▸ **Exercise description**: Reproduce, unaltered, the line with "The height and width of the screenshot is (600, 1075)." along with every line that follows it in the records, up to the last.

▸ **Supplied records**:
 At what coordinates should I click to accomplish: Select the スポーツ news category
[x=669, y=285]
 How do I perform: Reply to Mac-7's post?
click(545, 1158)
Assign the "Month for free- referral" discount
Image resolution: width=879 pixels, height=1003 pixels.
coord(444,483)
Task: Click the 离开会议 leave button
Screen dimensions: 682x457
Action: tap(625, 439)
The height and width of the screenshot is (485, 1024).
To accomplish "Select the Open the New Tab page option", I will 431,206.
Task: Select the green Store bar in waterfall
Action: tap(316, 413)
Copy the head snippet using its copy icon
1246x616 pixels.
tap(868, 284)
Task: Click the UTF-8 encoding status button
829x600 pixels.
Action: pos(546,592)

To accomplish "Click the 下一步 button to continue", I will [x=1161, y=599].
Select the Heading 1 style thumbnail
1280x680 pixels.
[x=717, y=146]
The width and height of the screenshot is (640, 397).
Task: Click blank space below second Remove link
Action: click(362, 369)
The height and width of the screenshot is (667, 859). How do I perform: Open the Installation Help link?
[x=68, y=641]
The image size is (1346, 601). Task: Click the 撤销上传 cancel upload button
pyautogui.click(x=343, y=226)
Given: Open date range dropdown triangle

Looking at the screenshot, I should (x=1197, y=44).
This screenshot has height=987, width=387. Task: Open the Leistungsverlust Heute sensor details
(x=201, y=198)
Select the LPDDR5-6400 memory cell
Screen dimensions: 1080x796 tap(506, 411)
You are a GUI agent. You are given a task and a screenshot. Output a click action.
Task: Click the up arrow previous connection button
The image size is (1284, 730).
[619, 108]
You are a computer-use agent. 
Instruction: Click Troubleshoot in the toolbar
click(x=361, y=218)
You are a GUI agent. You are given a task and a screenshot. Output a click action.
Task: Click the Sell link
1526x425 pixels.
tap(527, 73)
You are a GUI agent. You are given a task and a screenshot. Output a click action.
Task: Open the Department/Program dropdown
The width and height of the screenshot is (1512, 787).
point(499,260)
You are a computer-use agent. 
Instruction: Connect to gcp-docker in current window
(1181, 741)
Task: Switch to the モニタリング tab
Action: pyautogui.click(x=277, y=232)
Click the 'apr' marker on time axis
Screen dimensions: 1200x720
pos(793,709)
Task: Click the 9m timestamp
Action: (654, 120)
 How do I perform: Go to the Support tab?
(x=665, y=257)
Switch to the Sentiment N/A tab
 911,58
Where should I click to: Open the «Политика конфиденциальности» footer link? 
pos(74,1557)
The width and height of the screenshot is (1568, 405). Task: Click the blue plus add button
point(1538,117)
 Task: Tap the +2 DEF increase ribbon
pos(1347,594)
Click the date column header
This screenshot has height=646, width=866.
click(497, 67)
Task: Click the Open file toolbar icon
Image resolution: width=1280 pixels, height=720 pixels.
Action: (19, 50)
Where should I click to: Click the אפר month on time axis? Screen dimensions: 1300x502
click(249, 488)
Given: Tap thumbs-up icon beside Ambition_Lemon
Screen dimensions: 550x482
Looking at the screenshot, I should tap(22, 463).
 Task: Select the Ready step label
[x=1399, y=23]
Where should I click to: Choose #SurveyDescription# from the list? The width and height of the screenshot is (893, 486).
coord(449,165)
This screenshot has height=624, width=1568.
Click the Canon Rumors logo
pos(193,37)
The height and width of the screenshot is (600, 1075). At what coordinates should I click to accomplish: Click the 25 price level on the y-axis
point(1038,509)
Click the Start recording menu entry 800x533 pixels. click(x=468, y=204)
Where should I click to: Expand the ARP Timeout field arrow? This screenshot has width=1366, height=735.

▸ **Worked solution**:
The height and width of the screenshot is (600, 1075). At what coordinates should I click to accomplish: Click the 25 price level on the y-axis
point(1038,509)
Click the Start recording menu entry 800x533 pixels. click(x=468, y=204)
Where should I click to: Expand the ARP Timeout field arrow? This screenshot has width=1366, height=735.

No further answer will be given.